"""
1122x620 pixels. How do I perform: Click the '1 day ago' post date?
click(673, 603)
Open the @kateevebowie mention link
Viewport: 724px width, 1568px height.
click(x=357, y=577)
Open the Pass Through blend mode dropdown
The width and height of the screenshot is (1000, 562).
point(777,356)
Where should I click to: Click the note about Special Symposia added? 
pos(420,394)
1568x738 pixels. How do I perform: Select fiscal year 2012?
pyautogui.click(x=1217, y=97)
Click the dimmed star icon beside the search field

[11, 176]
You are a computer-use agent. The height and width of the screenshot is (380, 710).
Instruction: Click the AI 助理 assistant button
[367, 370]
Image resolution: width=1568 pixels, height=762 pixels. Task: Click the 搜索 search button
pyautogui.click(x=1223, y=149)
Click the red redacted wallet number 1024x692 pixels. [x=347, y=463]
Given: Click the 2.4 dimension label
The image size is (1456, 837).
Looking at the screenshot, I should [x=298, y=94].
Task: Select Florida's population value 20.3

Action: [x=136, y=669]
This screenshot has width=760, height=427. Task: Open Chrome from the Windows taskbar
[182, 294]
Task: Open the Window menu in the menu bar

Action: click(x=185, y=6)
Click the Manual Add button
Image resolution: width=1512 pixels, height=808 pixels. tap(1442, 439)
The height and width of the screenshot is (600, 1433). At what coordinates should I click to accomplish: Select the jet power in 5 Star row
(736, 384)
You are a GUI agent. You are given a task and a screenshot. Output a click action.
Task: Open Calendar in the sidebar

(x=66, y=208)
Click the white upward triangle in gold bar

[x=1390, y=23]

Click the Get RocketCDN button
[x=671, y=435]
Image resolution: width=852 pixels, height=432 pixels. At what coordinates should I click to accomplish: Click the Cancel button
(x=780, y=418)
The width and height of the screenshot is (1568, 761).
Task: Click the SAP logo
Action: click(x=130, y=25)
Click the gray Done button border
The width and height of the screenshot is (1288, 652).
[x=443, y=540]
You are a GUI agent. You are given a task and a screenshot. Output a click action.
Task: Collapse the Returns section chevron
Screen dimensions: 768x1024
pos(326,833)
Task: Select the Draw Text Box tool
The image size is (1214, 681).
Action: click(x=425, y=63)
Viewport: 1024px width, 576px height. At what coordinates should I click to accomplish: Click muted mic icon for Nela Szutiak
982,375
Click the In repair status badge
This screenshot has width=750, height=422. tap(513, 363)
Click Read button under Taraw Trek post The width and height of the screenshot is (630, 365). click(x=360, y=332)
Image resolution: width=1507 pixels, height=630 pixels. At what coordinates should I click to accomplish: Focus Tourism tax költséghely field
"""
## Work order
Quote verbatim the line containing "Image resolution: width=852" and every line after it through the end of the records above.

## Finished exercise
Image resolution: width=852 pixels, height=432 pixels. At what coordinates should I click to accomplish: Click the Cancel button
(x=780, y=418)
The width and height of the screenshot is (1568, 761).
Task: Click the SAP logo
Action: click(x=130, y=25)
Click the gray Done button border
The width and height of the screenshot is (1288, 652).
[x=443, y=540]
You are a GUI agent. You are given a task and a screenshot. Output a click action.
Task: Collapse the Returns section chevron
Screen dimensions: 768x1024
pos(326,833)
Task: Select the Draw Text Box tool
The image size is (1214, 681).
Action: click(x=425, y=63)
Viewport: 1024px width, 576px height. At what coordinates should I click to accomplish: Click muted mic icon for Nela Szutiak
982,375
Click the In repair status badge
This screenshot has width=750, height=422. tap(513, 363)
Click Read button under Taraw Trek post The width and height of the screenshot is (630, 365). click(x=360, y=332)
Image resolution: width=1507 pixels, height=630 pixels. At what coordinates should I click to accomplish: Focus Tourism tax költséghely field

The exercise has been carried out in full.